Rita shook her head. “I don’t know any Zig.”

Cate offered the description Lily had given her.

Rita shook her head again. “Sounds like at least ten guys I know. Where you guys from?”

“Eugene,” Cate said.

“If you ever need a good manicure or hand massage or pedicure, I’m at Heavenly Hair and Hands.” A glance at Cate’s fingernails suggested Cate had better sign up for a full treatment. As soon as possible.

Rita’s own nails were quite spectacular. Long and purple, with a different flower painted on each one. Except one of those flowers looked ominously close to a sprig of something illegal.

“I’ll remember that,” Cate said. “Heavenly Hair and Hands.”

As far as Cate could tell, the conversation had now covered all possible connections between them. However, since Rita didn’t seem inclined to go anywhere, she decided it wouldn’t hurt to toss out a couple other names.

“How about Mace Jackson? Do you know him? Big guy, ponytail, skulls tattooed on his knuckles.”
Dead
, although she didn’t add that.

Skull-decorated knuckles didn’t faze Rita. “I know a guy
with a skull on the back of his bald head, but no knuckle skulls.”

“Andy Timmons? Have you heard of him?”

Another negative shake of head. That seemed to cover any possible mutual acquaintances they might have. Cate thought of one more.

“Kane Blakely?”

“Nope. Who are all these guys anyway? I’m here most Saturday nights and I don’t know any of them.”

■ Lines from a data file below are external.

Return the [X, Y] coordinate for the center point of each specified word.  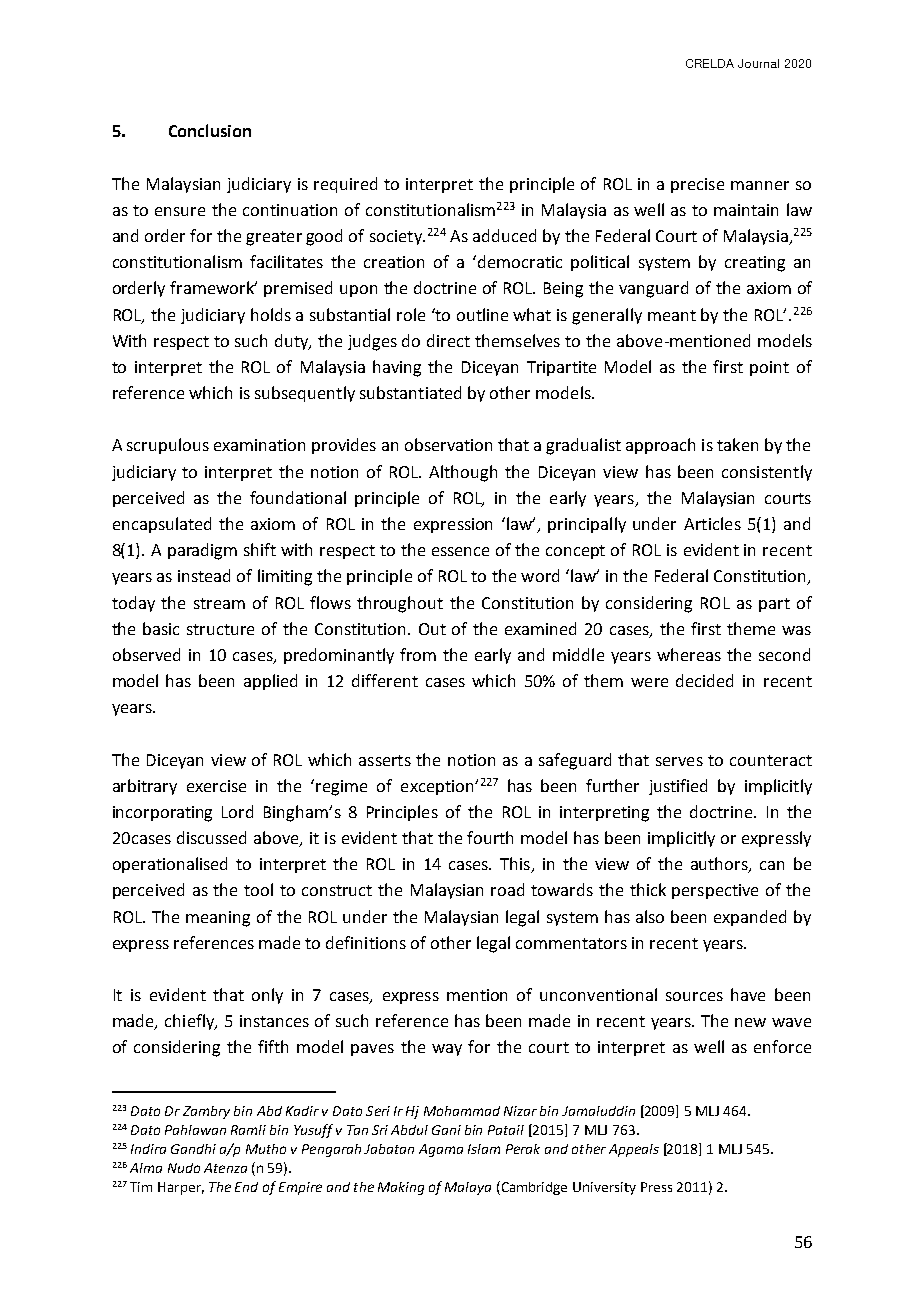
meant [672, 315]
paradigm [202, 551]
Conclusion [210, 130]
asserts [385, 760]
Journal [758, 63]
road [507, 889]
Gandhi [193, 1149]
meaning [218, 919]
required [345, 185]
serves [679, 761]
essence [460, 551]
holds [271, 314]
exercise [216, 786]
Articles [712, 523]
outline [482, 314]
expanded [750, 918]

“Oh, they’re just guys. I don’t know that they ever come here. Actually, the skulls-on-knuckles guy was more into bicycles than motorcycles, I think. Andy Timmons has an old Indian bike he’s trying to sell.”

“Yeah? Hey, I maybe met him. This friend of mine was into old bikes. Bought ’em to fix up and sell over the internet. Got some crazy prices for them. I went with him a while back to see this old Indian bike he’d heard some guy had. Skinny little guy. With an oversized mustache. And ego.”

“That could be him.”

“Those old Indians are worth a bundle, but this guy wanted about double what the bike was worth, Tuffy said.”

“Maybe that’s why he hasn’t sold the bike yet. Although I heard he’s about to make a deal. Does your friend Tuffy know Andy well?”

“I remember him saying even if the guy came down on his price, he wouldn’t invest a nickel in it without making sure it wasn’t stolen.”

“Andy seems to have something of a reputation problem that way. Although I’ve heard that someone checked on the bike, and it wasn’t stolen,” she added.